Je lis cet article sur recommandation d'un pousseur de pions...

On y sent toute la frustration de l'armée...

Mais nombre sont les passages ridicules, qui font perdre toute crédibilité à l'auteur. Par exemple, penser que Steria a fait exprès de livrer un logiciel plein de bugs - on entend une théorie du complot... - montre d'abord que l'auteur n'a strictement aucune idée de la façon dont travaille une SSII ou "les grandes entreprises de conseil".

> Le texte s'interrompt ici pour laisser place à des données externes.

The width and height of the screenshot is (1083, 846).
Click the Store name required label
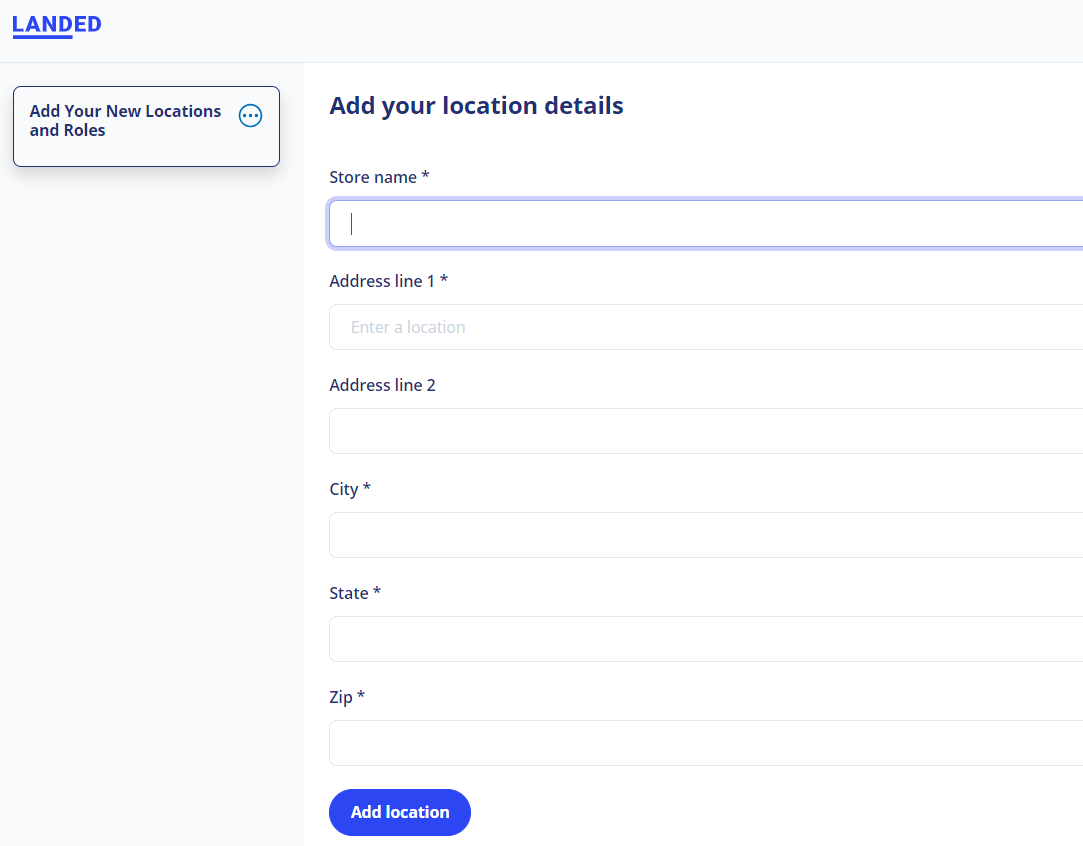click(x=379, y=176)
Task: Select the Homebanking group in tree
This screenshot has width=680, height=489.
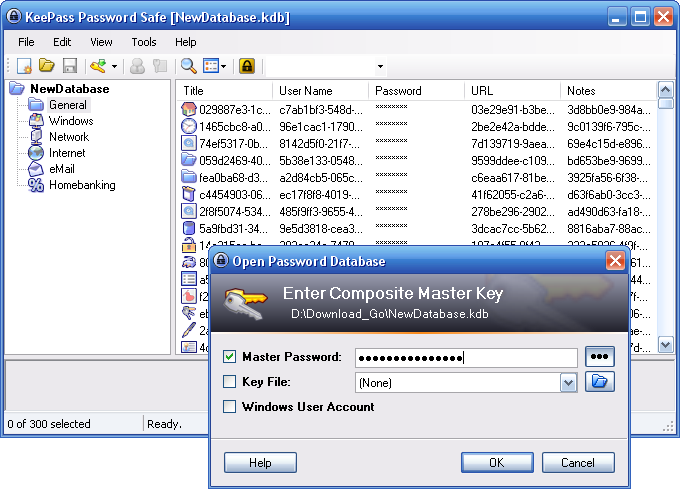Action: coord(82,185)
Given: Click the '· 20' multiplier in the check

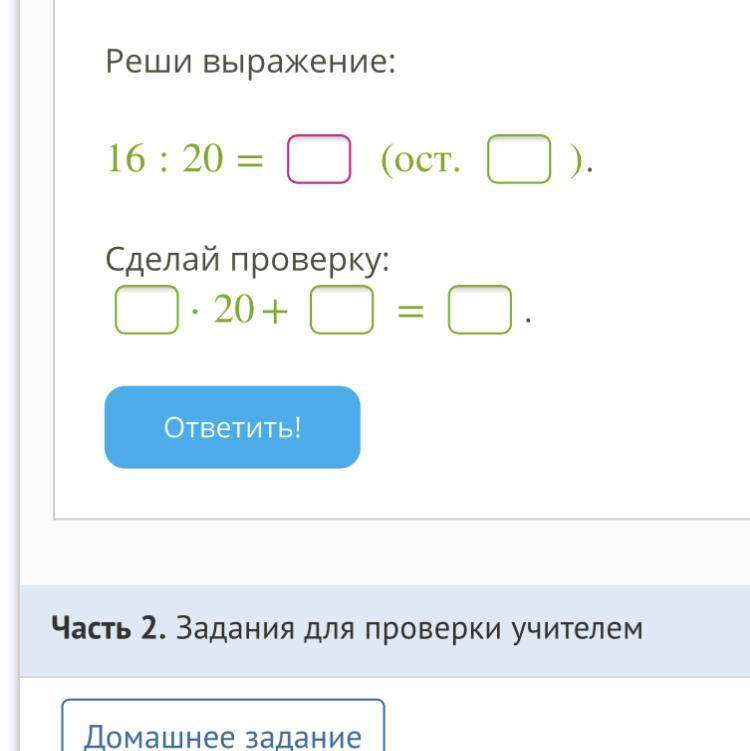Looking at the screenshot, I should (222, 309).
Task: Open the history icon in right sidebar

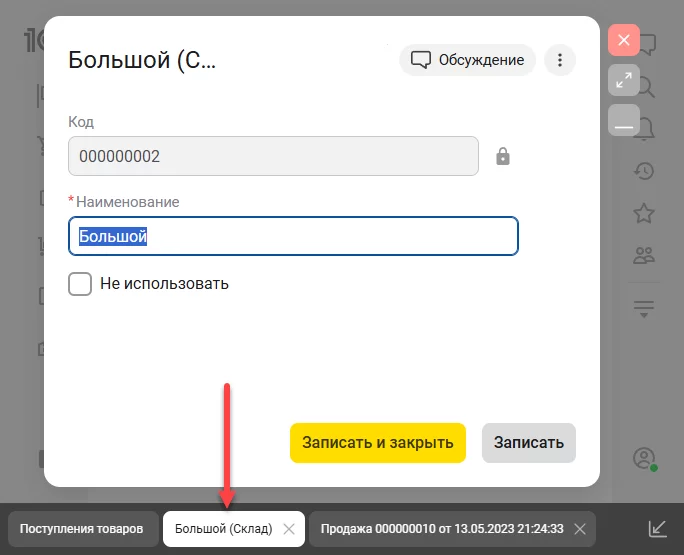Action: pyautogui.click(x=644, y=171)
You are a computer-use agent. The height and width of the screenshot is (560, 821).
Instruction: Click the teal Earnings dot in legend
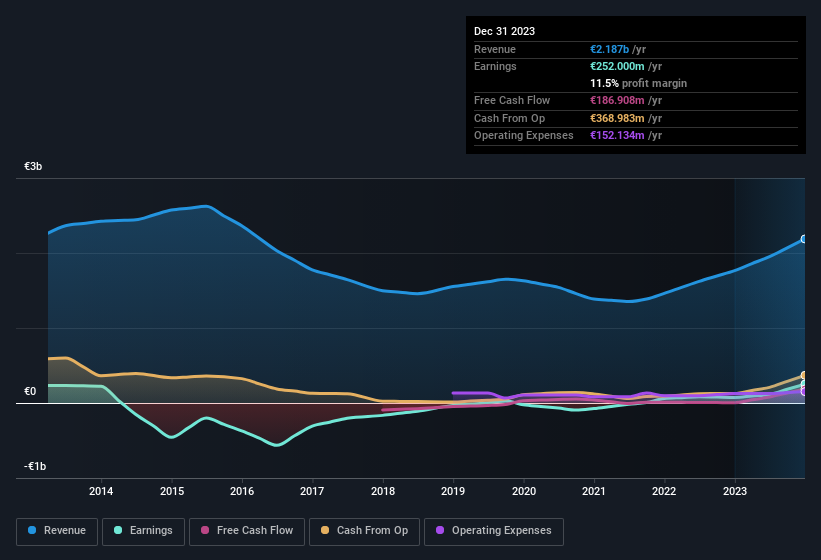click(x=119, y=531)
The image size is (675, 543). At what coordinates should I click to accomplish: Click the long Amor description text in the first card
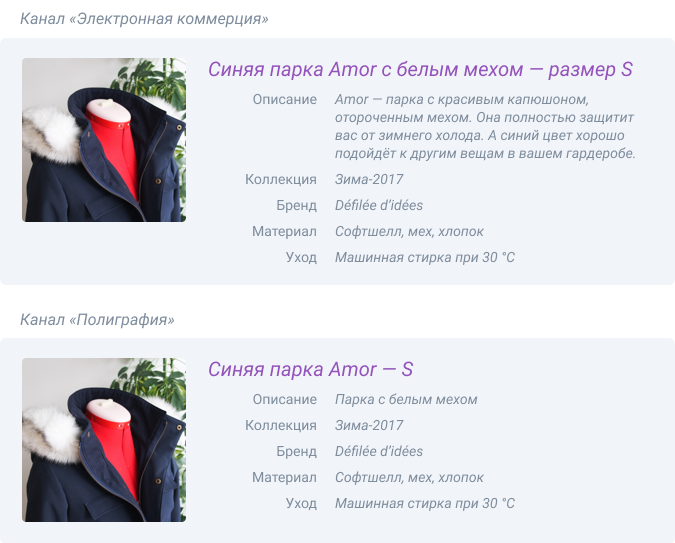[x=485, y=126]
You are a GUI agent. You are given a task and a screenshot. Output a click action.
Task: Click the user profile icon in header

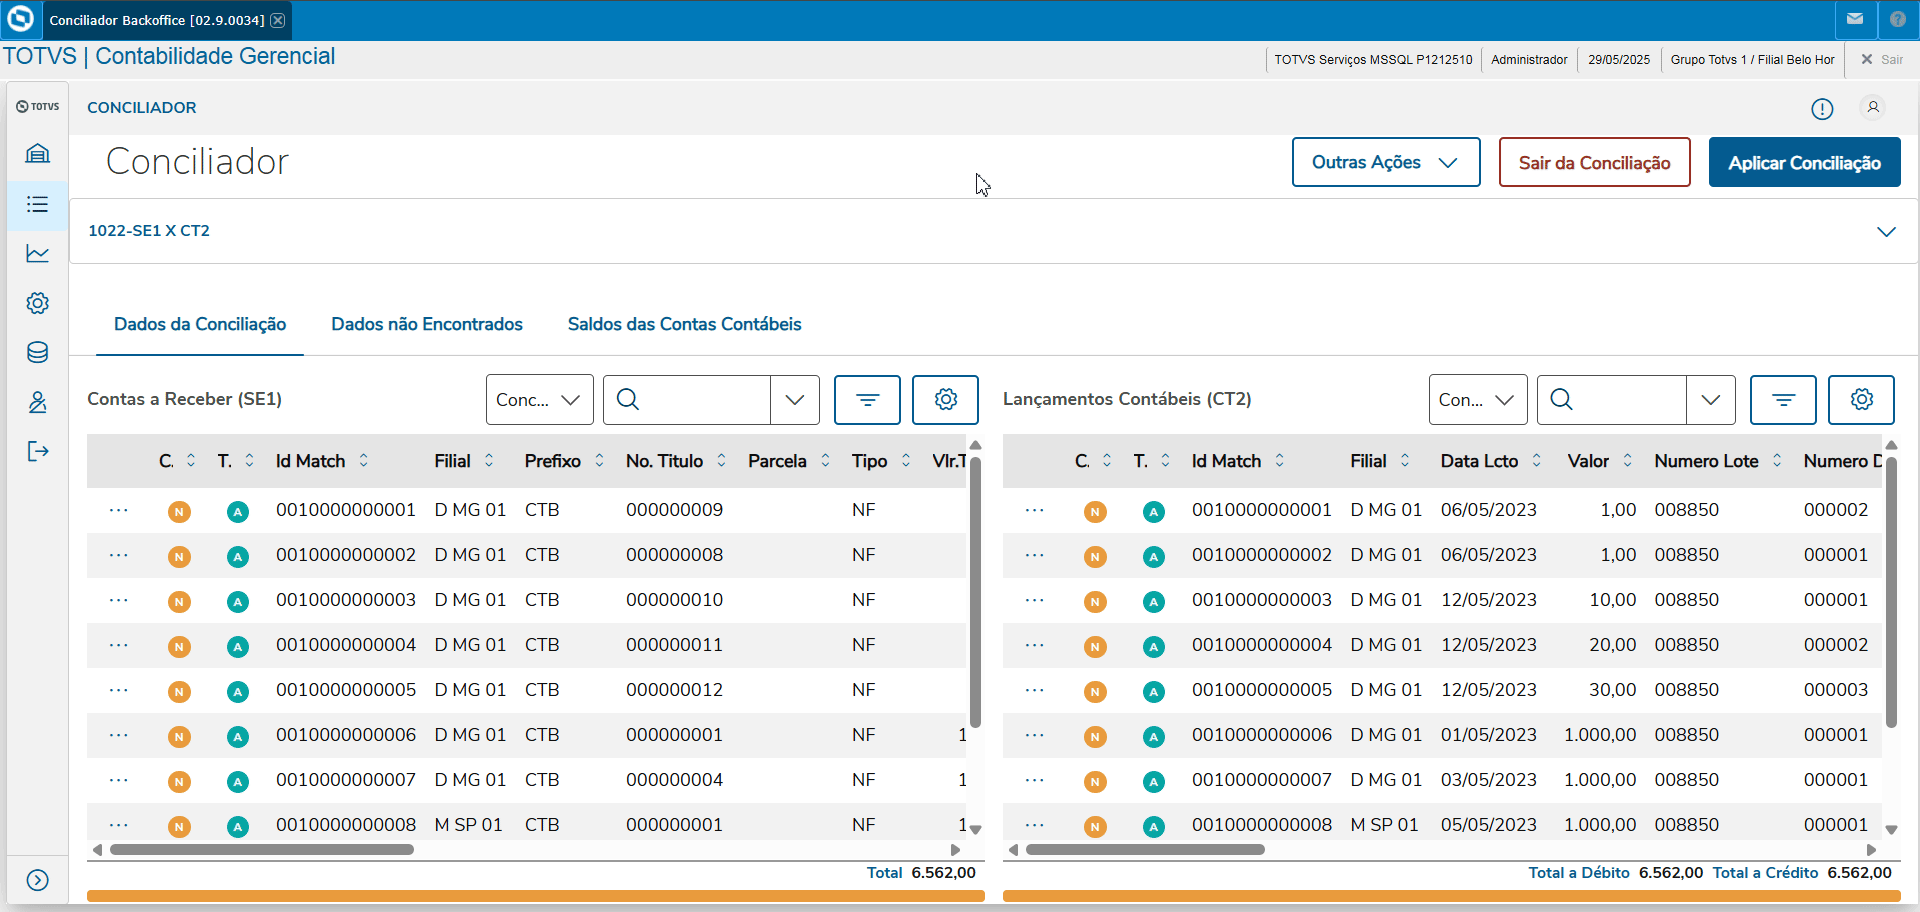click(1873, 107)
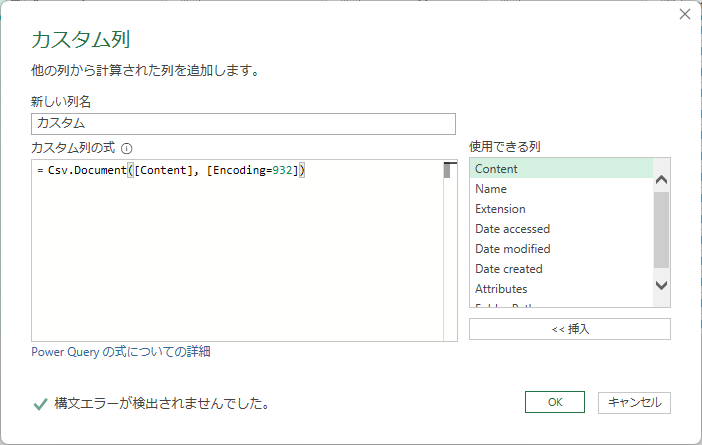Click the up arrow of columns list scrollbar
The image size is (702, 445).
pos(661,180)
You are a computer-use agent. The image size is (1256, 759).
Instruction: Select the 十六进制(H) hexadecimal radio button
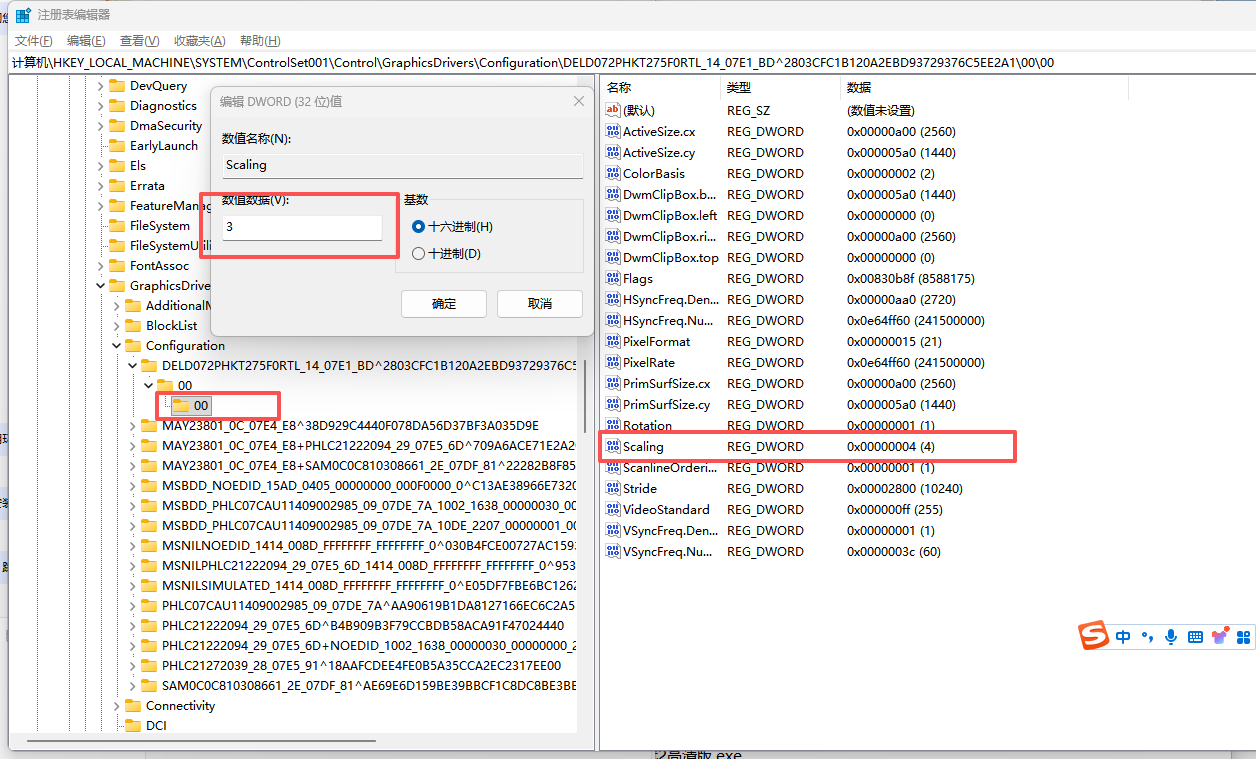pyautogui.click(x=418, y=227)
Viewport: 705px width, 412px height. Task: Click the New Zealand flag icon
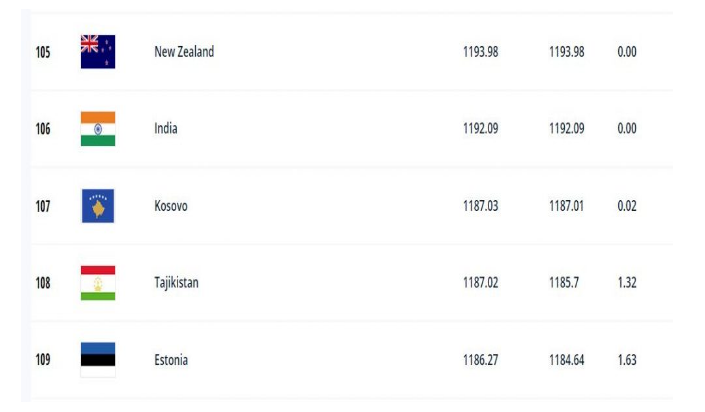(x=98, y=52)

L'Etat a un délai de paiement de ses sous-traitants de 9 à 18 mois? La belle affaire, comme si c'était nouveau... Comme si c'était spécifique aux fournisseurs de la Défense (allez donc parler à ceux de la Santé...). La réalité est que ces sous-traitants connaissent maintenant le problème et s'y sont adaptés - ou sont morts depuis longtemps.

C'est dommage, car il faut un certain aplomb à un militaire pour souligner qu'une action utile serait de dégraisser "le haut de la pyramide", cad de demander à environ la moitié des généraux et colonels d'aller se recycler dans le civil.

Surtout, on a la sensation que l'auteur est complètement myope, et ne se fixe que sur les soucis quotidiens sans se demander quelle serait la force armée adaptée à la France, à la fois vu le contexte géostratégique ET les moyens humains et financiers disponibles, et comment y parvenir.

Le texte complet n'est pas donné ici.